Offered Books:
Red Clocks by Leni Zumas
As Bright As Heaven by Susan Meissner
The Music Shop by Rachel Joyce
The Woman in the Window by A.J. Finn
Two Girls Down by Louisa Luna
Selected:
Red Clocks by Leni Zumas
Also Purchased Read:
The Woman in the Window by A.J. Finn
Red Clocks, by Leni Zumas, follows four women in a small Oregon town. In this fictional United States, the Personhood Amendment has been passed: granting full rights to embryos, thus outlawing abortion and IVF and affecting all of the women in some way.

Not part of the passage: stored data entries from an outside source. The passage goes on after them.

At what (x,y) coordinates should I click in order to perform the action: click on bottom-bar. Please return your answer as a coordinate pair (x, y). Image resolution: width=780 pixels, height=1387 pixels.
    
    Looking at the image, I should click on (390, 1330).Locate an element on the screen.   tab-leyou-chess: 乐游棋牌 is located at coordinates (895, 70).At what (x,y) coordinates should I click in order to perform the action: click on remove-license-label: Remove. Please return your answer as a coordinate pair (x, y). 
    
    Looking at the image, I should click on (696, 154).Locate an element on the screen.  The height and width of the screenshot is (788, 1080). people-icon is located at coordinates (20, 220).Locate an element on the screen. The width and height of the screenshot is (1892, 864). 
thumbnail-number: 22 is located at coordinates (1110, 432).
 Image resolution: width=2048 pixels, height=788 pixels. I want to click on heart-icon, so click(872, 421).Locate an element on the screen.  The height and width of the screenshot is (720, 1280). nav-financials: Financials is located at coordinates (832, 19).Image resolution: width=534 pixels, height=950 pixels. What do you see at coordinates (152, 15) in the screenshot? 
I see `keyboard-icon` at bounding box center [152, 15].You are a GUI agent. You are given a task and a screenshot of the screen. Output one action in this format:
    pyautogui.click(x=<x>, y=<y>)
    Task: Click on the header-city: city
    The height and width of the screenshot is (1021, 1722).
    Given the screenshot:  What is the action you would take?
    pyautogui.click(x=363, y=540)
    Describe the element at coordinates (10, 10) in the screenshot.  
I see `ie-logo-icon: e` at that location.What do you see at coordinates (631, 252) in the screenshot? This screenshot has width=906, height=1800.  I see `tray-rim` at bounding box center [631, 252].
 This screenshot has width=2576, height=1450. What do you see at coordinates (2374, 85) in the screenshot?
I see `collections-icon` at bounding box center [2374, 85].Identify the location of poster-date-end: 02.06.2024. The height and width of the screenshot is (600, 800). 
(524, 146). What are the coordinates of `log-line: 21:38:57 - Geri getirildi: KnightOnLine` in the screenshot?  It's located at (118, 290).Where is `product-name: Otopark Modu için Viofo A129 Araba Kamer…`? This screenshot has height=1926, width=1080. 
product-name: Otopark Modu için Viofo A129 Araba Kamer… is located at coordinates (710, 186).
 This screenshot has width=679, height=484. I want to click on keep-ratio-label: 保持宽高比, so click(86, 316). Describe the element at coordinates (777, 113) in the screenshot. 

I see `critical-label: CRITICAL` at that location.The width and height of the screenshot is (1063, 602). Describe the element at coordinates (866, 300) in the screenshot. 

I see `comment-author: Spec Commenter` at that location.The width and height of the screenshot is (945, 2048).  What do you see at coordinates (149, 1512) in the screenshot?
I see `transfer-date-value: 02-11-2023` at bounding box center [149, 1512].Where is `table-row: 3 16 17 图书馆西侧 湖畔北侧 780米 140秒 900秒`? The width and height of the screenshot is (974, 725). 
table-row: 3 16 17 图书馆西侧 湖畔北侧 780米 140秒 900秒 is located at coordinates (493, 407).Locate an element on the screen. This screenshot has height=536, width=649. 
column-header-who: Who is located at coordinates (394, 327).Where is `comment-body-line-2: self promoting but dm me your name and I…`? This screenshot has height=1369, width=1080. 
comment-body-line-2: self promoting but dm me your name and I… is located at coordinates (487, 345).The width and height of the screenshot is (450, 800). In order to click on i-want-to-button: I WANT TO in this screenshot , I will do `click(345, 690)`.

This is a hard book to start. While each of the women being followed (The Biographer, The Wife, The Mender, and The Daughter) have their stories intersect with the other women, it takes awhile to get to that point and the 'setting the stage' part of the book can feel choppy. I didn't find this part hard to get through, but numerous others have, so fair warning to those interested in reading this.
The characters are all well-written, though I wish a bit more was done with The Mender than what we eventually get, but I feel that none of them are standout characters that will draw the reader back to this book. They're all believable, but are missing that big cathartic moment in their stories that satisfies the average reader. To me, the best character is the Biographer, and I almost wish that the book had focused on her exclusively while still allowing the intersection with the other characters.
The plot is a good one, if slightly underdeveloped. Zumas gives the readers enough information to explain the state of the world, but not enough of how it happened and how it has been maintained despite affecting all women in the United States. There is even enough pressure to force Canada to assist the US in preventing women from traveling there for access to abortion/IVF without a thorough explanation of why the country feels the need to do so.
This book doesn't quite fall into the 'could've done more' that The Power does, but it does feel like a large part of it has been left out - and that lost part is what keeps the book from being great.
I'd recommend it, but it's not a novel I see many going back to.
3 out of 5
The Woman in the Window follows Anna Fox, a woman who recently underwent a traumatic event and now suffers from severe agoraphobia. While stuck in her home she witnesses a crime happen in one of her neighbor's houses, but isn't sure she can even believe her own recollection of what happened and desperately tries to figure out what she witnessed.
I'll get this out of the way: I don't understand why this book became the hit that it did. It's not a terrible novel by any means, but I fail to see what made it so exceptional to so many. While the character of Anna Fox is great - I eagerly await the movie to see how Amy Adams portrays the character - so much of what happens requires more than just the suspension of belief. I won't go into details to avoid spoilers, but the 'reveal' was only a surprise because of how implausible it was for them to do what they did.
Which is a shame, because the character of Anna Fox is great. There's so much character there, and the way Finn writes her is amazing. However, this leaves almost every other character either underdeveloped or barely developed enough. The neighbors who house she witnessed the event in are the best off, but not enough for them to linger.
Structurally, the story does something that I absolutely hate: hides a major detail of a character (in this case, Anna) that we should know far earlier than we do. There's no reason to deprive the reader of this information - anyone with the slightest bit of intelligence knows the Something Important happened that we aren't privy to - other than for one of several 'reveals' that only serve to prolong the story.
Despite all these criticisms, it is a solid book, just not a great one.